It was only fitting that I found myself falling down yet another rabbit hole of culinary history while feasting on my beet box from Lucky Belly Food Co. I discovered a fascinating progression through time of convenient tools used for toting food, and boxed lunches were no exception.
When I think of lunch boxes, I recall those lacquered metal — and later, plastic — cases that neatly housed a thermos and had room for a sandwich, an apple, maybe a cookie if you were lucky. Heavily influenced by pop culture of the time, children proudly carried around their kits embellished with pictures of the Partridge Family, the Harlem Globetrotters or even Scooby-Doo.
Of course, in very early times before any kind of box came to be, food was eaten where it was found.
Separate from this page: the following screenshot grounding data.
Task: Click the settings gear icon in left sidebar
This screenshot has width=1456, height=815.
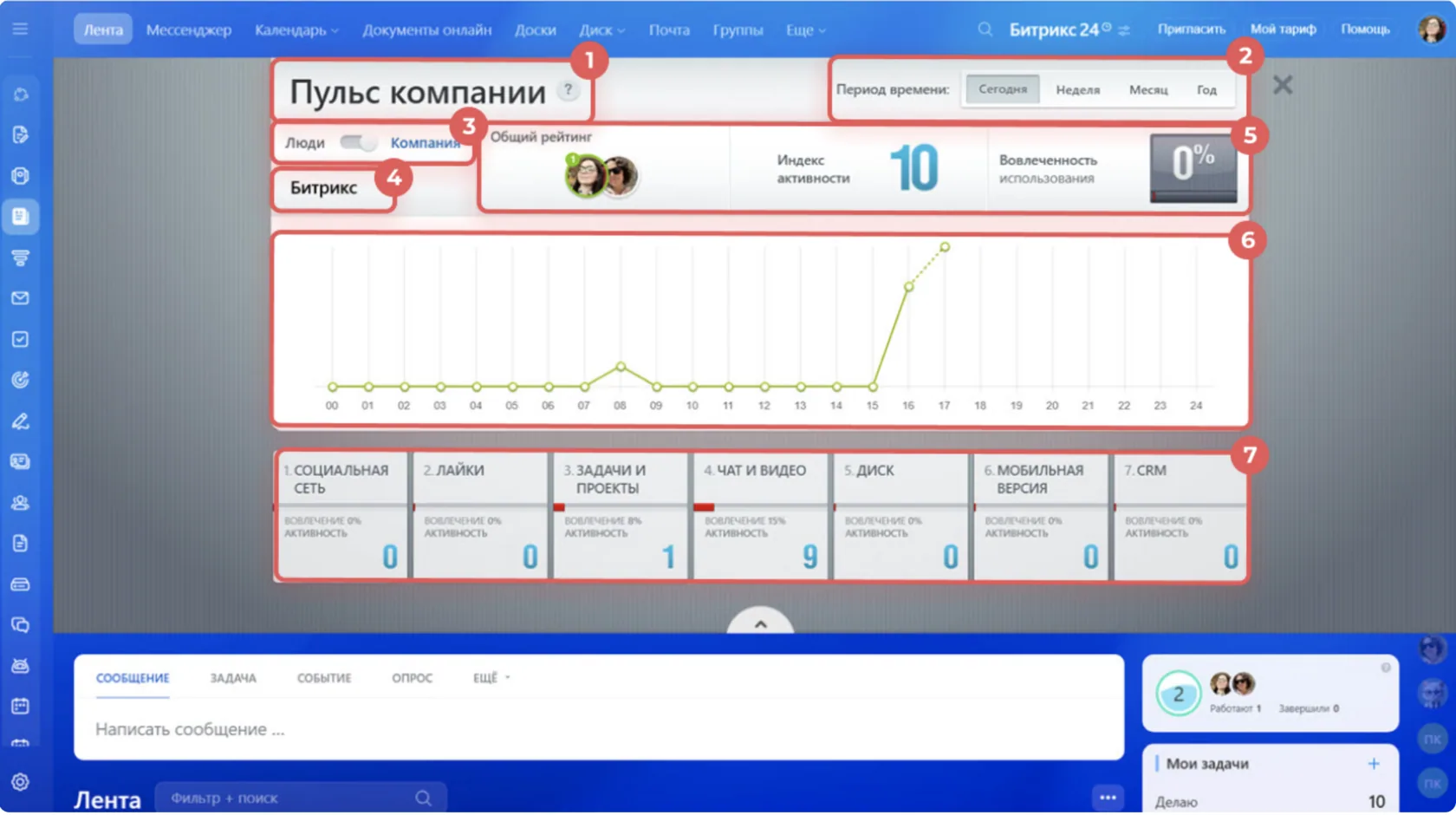Action: [20, 782]
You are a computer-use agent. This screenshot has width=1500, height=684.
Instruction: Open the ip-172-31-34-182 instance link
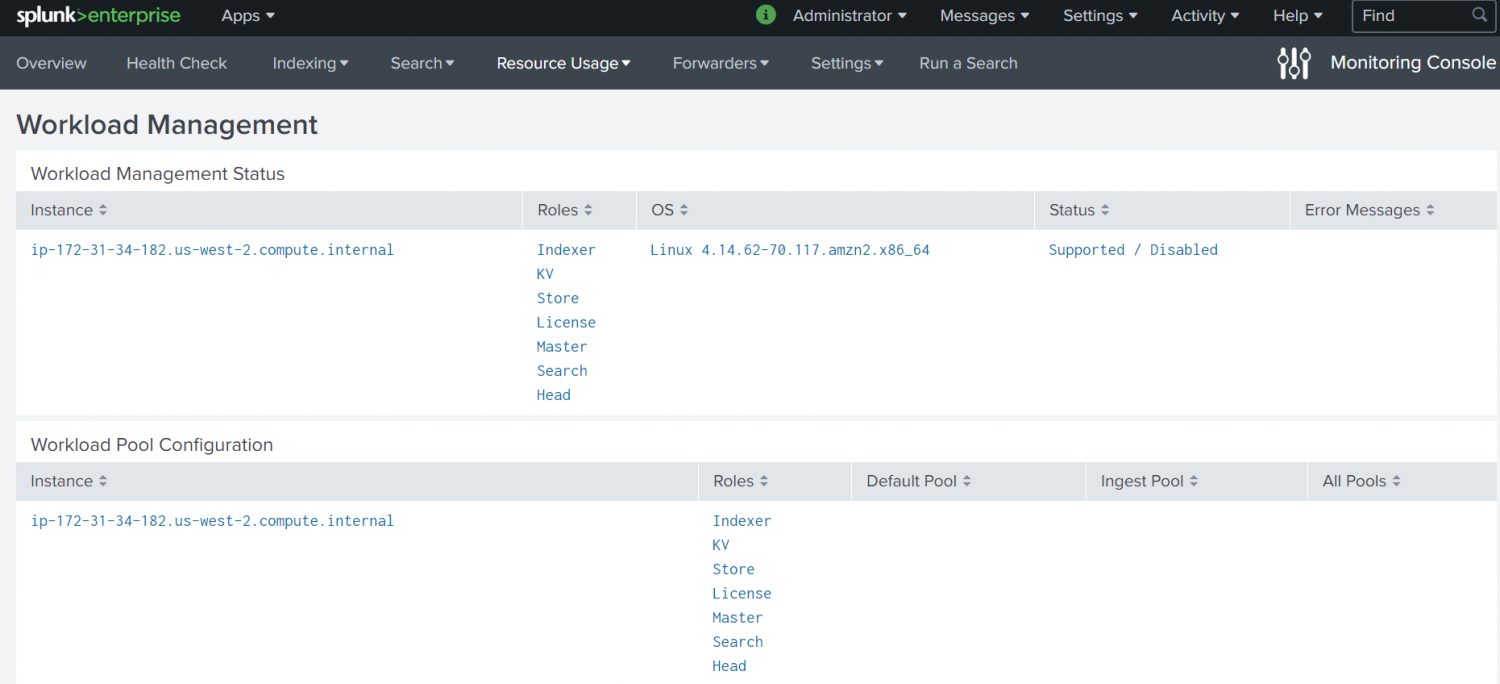[212, 249]
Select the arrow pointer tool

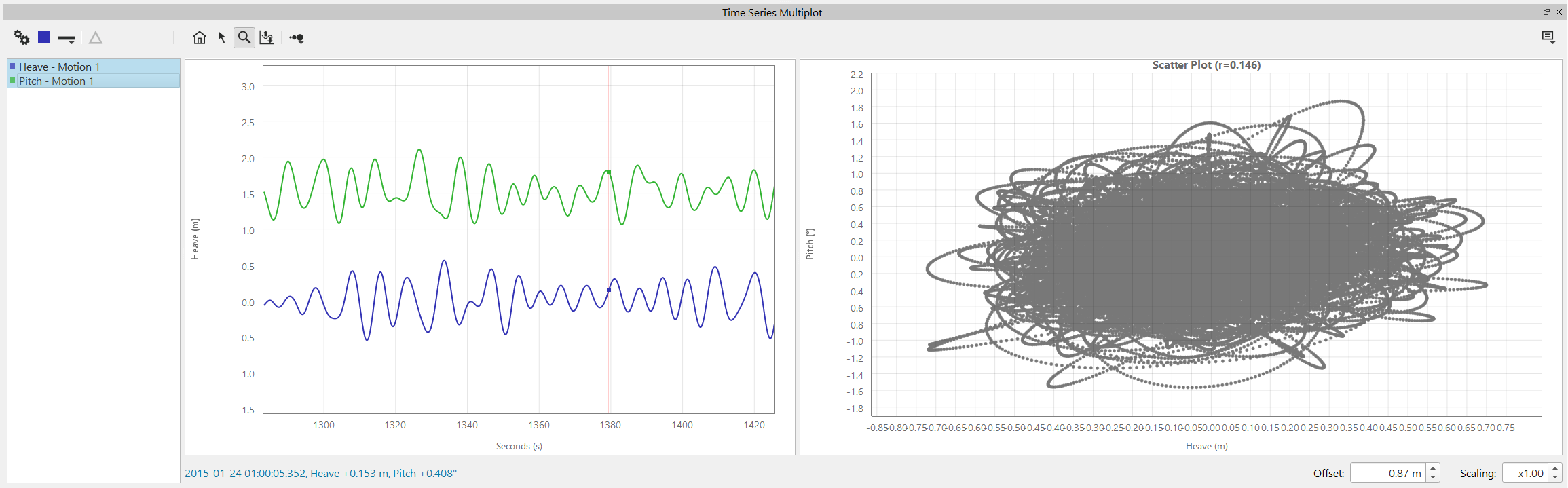pyautogui.click(x=221, y=38)
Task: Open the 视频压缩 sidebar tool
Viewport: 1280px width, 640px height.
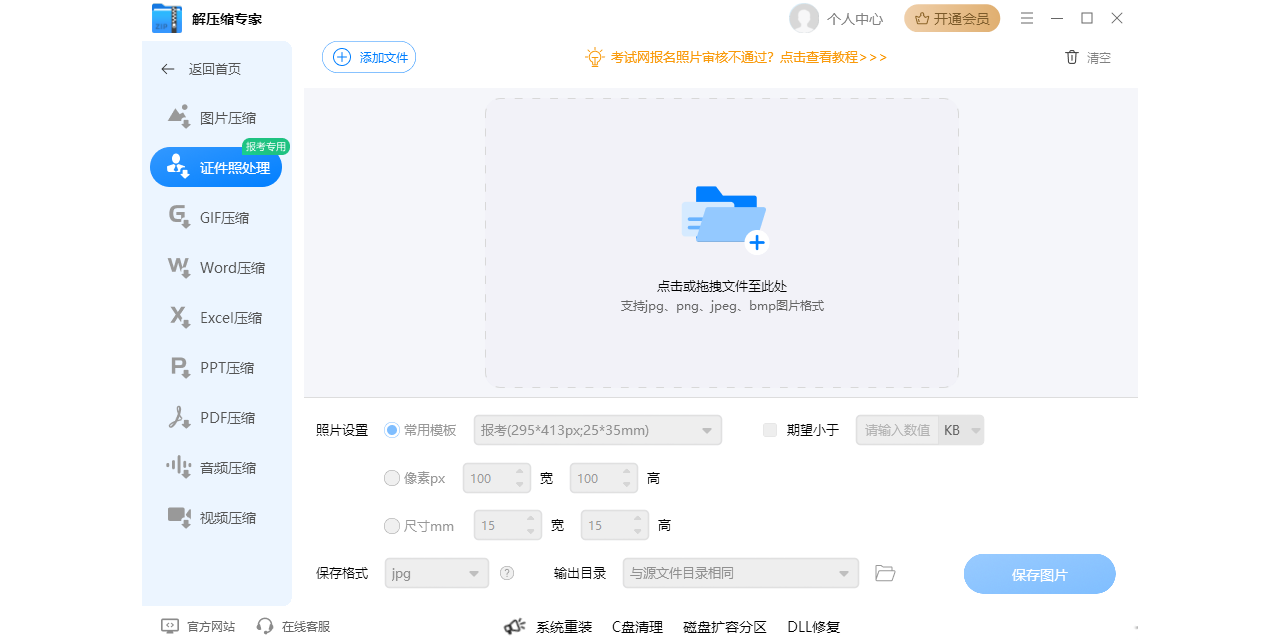Action: pyautogui.click(x=216, y=517)
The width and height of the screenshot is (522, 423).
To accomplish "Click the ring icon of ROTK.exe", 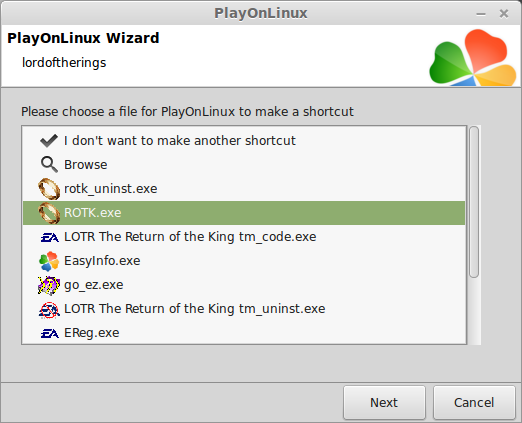I will [x=49, y=213].
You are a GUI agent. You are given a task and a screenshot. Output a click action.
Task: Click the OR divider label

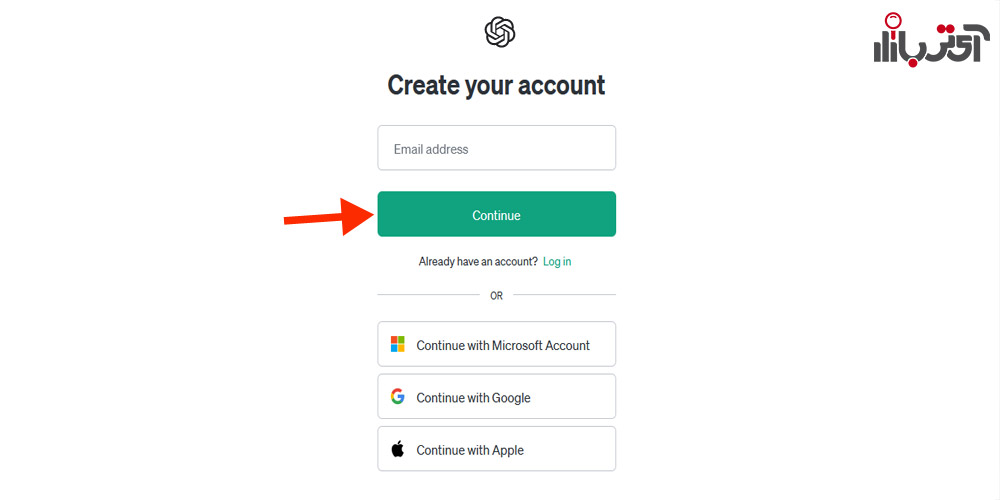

Humans were fairly self-sufficient, making and catching what they needed right where they were. When storage was necessary for transporting food, nature offered up shells or leaves to use. Later, containers were carefully constructed from natural materials, such as grasses and logs.
And then we got really creative.
Sheets of mulberry bark, hemp and rags were used by the Chinese to wrap food in the first or second century B.C. Over the next 1,500 years, paper-making techniques were fine-tuned and spread to the Middle East, then Europe and into the United Kingdom. Eventually, the technique arrived in North America, but it wasn't until the 1800s that wood pulp paper emerged, a cheaper and more abundant alternative to cloth. This became a predecessor to the cardboard that we know today.
In fact, the shoe box set its own example of food packaging history.
As a response to the historical oppression of Black communities — which continued even after Jim Crow segregation laws were thrown out — shoe boxes offered some dignity not afforded to Black families when travelling. Turned away from diners and hotels, they needed food that travelled well over long stretches of rail or road. This style of packing food for road trips became an emblem of resilience in the southern U.S.
More recent decades have brought about their own lunch box revolution. Plastic boxes, now more or less shunned, bred insulated cloth bags while globalism brought bento boxes from Japan and tiffin containers from India.
Back in time, working outside the home made it necessary to have something to protect and transport a meal. But now, thanks to COVID, many are staying home making food. All day long. The lure of someone else’s cooking for a change is strong these days. We’re seeing great ingenuity with boxed meals, subscriptions and meal kits now, as a necessity to keep some of us home while supporting our favourite local restaurants in their time of need.
My support came in the form of a large beet box. It was filled with shredded kale, pears, roasted beets, feta, carrots, honey-roasted peanuts, arugula and pesto. A hearty lunch (or dinner) that offers all the key ingredients for satisfaction: good health, texture and perfectly co-mingled flavours. My partner opted for a Cancun box. Such is the Lucky Belly Food Co. style, showcasing globally inspired fast-casual fare at 763 Woolwich St., Guelph.
BEST BITES is a twice monthly column that looks at the history of an ingredient or menu item, and then offers a local example.